The circumstances of the Uvalde shooting are strikingly reminiscent of our own Sandy Hook tragedy. So much of yesterday’s shooting are strikingly similar to those of December 14, 2012: a lone young male gunman, the shooting of a family member of the gunman on the way to the mass shooting, the killing of scores of innocent children in an elementary school, and the death of an adult teacher trying to protect the children. The facts bring back the awful memories and feelings of ten years ago. Trauma is real, and the trauma that we all felt from Sandy Hook has surfaced again with the realities of yesterday’s horror. As your bishops, we invite you to connect with one another for love and support in this time of re-traumatization. Speak with your clergy person about what you are feeling. Work together as clergy and lay leaders to hold your community in love and care with prayer, liturgical offerings, and community events. Clergy, connect with colleagues and counselors to share what you are feeling and experiencing. And reach out to us and/or Dr. Louisa Baker, Director of our Clergy and Family Assistance Program, to access spiritual and mental health care. Together we can help each other get through this time of re-traumatization.

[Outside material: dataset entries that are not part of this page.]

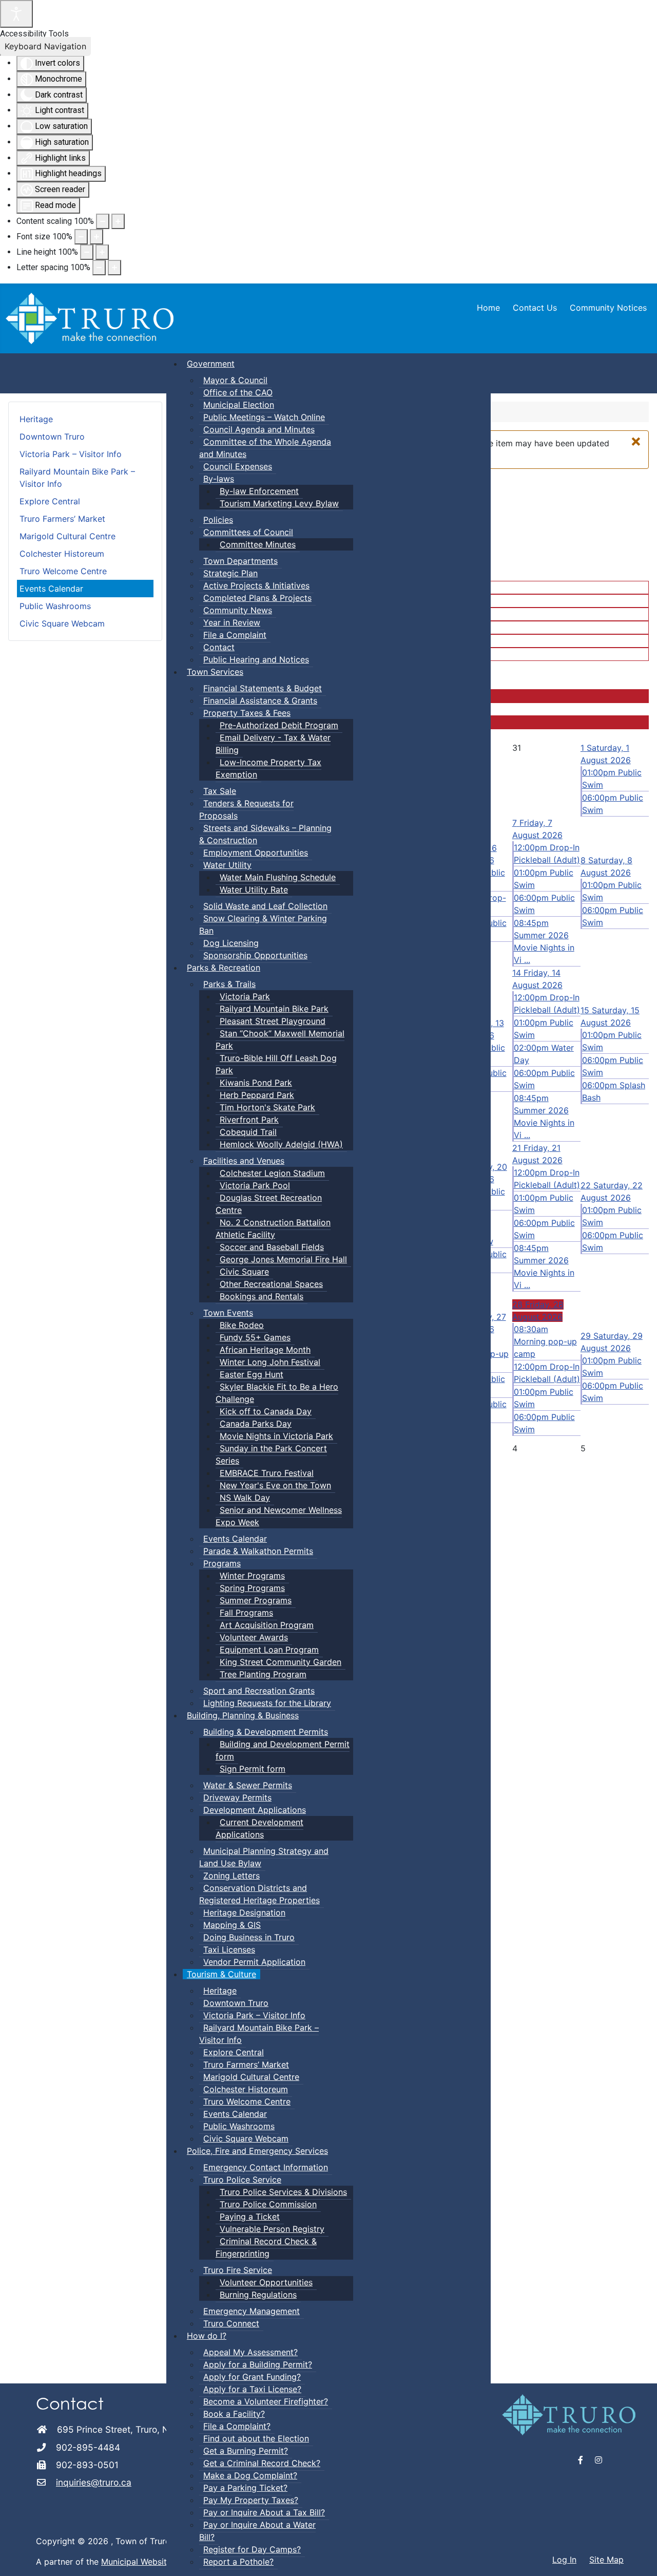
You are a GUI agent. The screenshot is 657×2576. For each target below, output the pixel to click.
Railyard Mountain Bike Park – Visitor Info (77, 477)
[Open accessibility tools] (16, 14)
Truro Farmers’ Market (62, 519)
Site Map (606, 2559)
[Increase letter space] (114, 267)
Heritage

We have been in touch with Bishop David Reed, Bishop of the Episcopal Diocese of West Texas, assuring him of our love and prayers. He was so thankful to hear form us as companion bishops who, sadly, have sat in the same seat he now occupies. Please pray for Bishop David and all in the Episcopal Diocese of West Texas in these difficult days, that they will be given the words and actions needed to bring about healing and support. Finally, siblings in Christ, we must work together to end gun-violence in this nation. This senseless killing has got to stop. This is not how a civilized society acts. We urge you to do all in your power, as followers of Jesus, as citizens of this nation, to bring an end to gun-violence. We commend the resources of Bishops United Against Gun Violence as a resource for your prayer and action.
May the peace of Christ that surpasses all understanding, keep your hearts and minds in the knowledge and love of Christ in this difficult time.
Most merciful God, whose wisdom is beyond our understanding. Deal graciously with the families of the victims of the Uvalde school shooting in their grief. Surround them with your love, that they may not be overwhelmed by their loss, but have confidence in your goodness, and strength to meet the days to come; through Jesus Christ our Lord. Amen.